DP8986 Exchange rate regimes and fiscal multipliers

Author(s): Benjamin Born, Falko Juessen, Gernot Müller
Publication Date: May 2012
Keyword(s): exchange rate regimes, fiscal multiplier, fiscal policy, monetary policy, New Keynesian model, Panel VAR
JEL(s): E62, F41
Programme Areas: International Macroeconomics
Link to this Page: cepr.org/active/publications/discussion_papers/dp.php?dpno=8986

Does the fiscal multiplier depend on the exchange rate regime and, if so, how strongly? To address this question, we first estimate a panel vector autoregression (VAR) model on time-series data for OECD countries.
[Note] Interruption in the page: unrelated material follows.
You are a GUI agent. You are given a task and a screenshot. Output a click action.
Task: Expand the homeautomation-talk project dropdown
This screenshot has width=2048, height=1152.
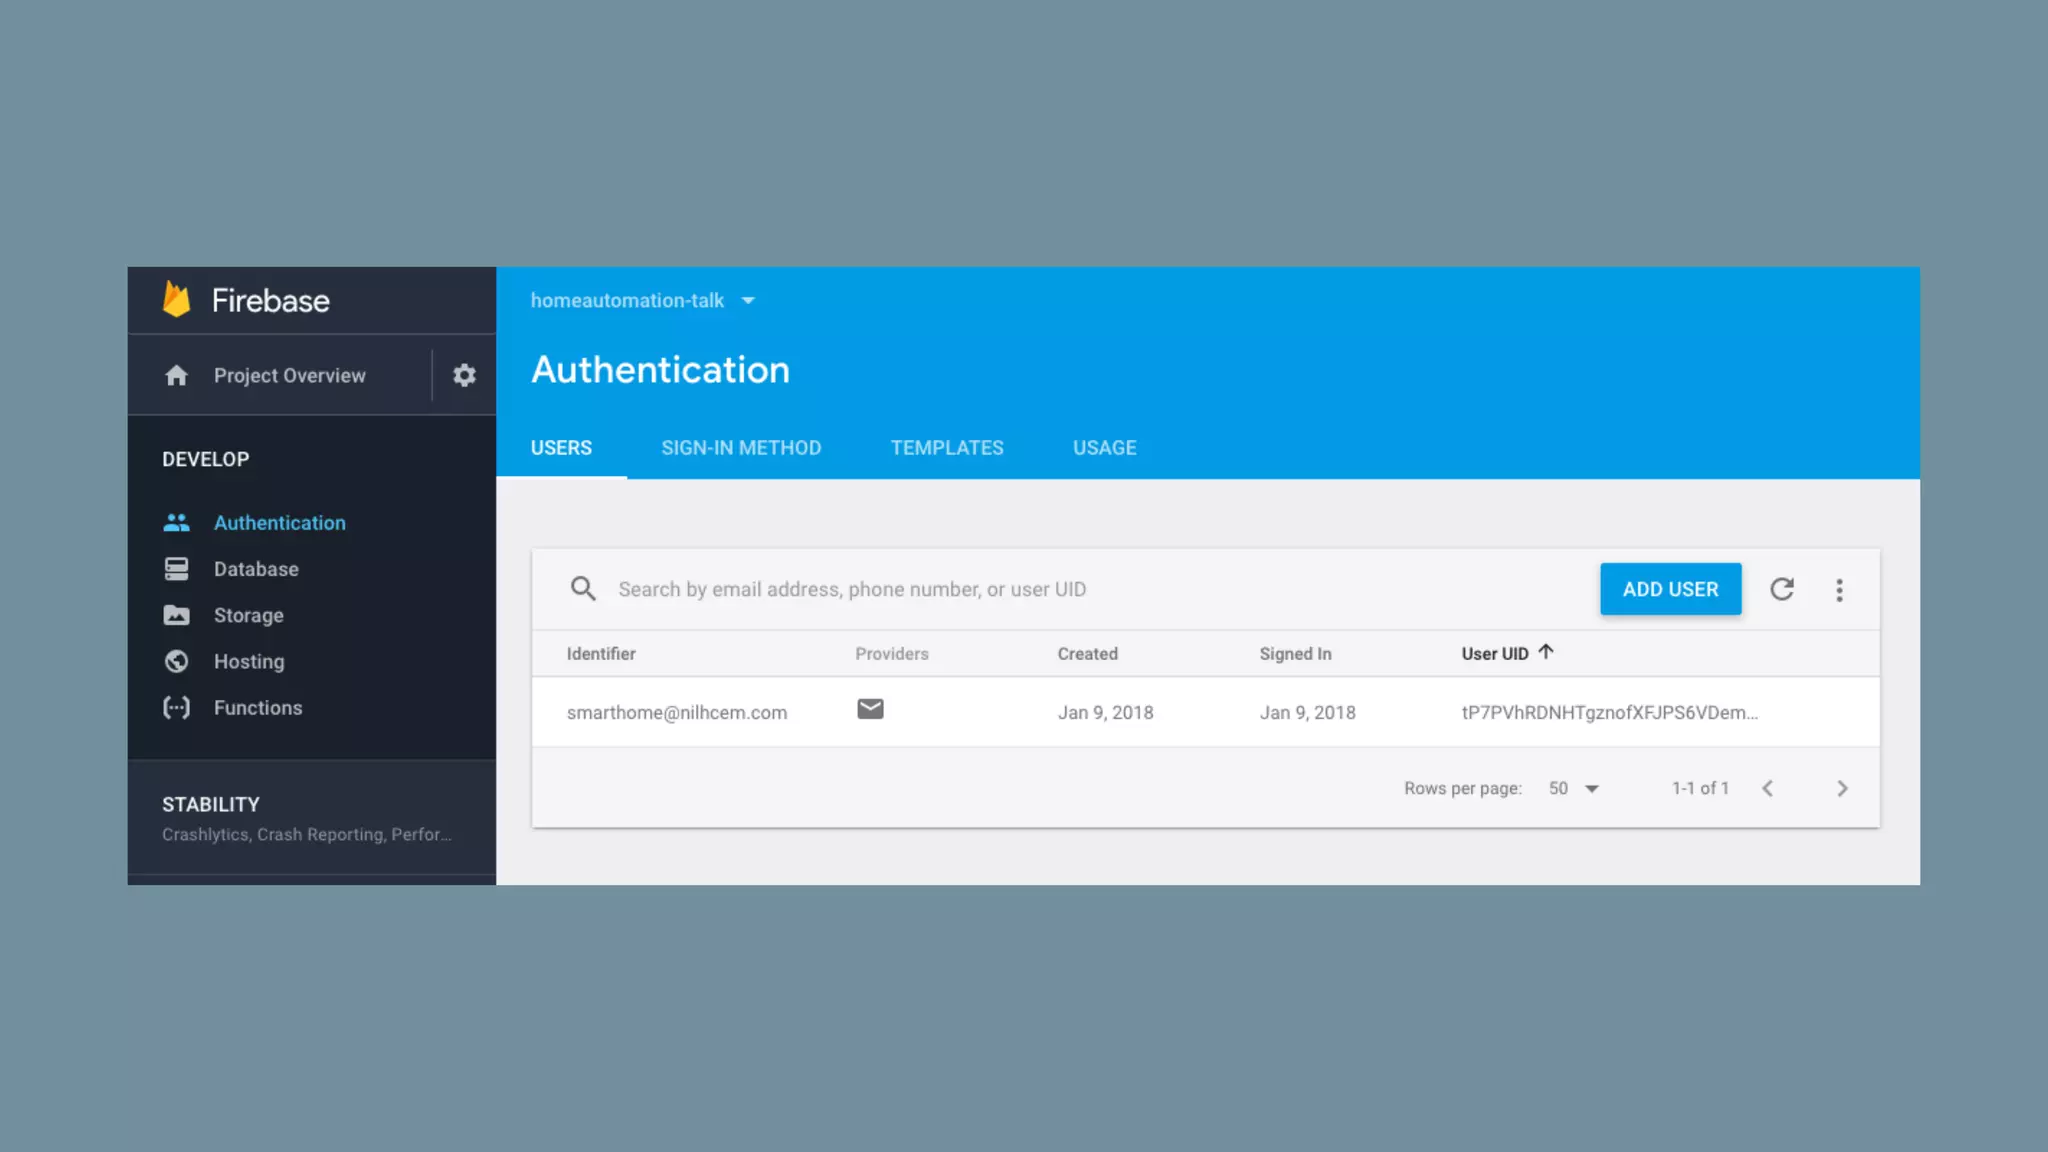click(747, 301)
We identify the effects of unanticipated government spending shocks in countries with fixed and floating exchange rates, while controlling for anticipated changes in government spending. In a second step, we interpret the evidence through the lens of a New Keynesian small open economy model. Three results stand out. First, while government spending multipliers are larger under fixed exchange rate regimes, the difference relative to floating exchange rates is smaller than what traditional Mundell-Fleming analysis suggests. Second, there is little evidence for the specific transmission channel which is at the heart of the Mundell-Fleming model. Third, the New Keynesian model provides a satisfactory account of the evidence.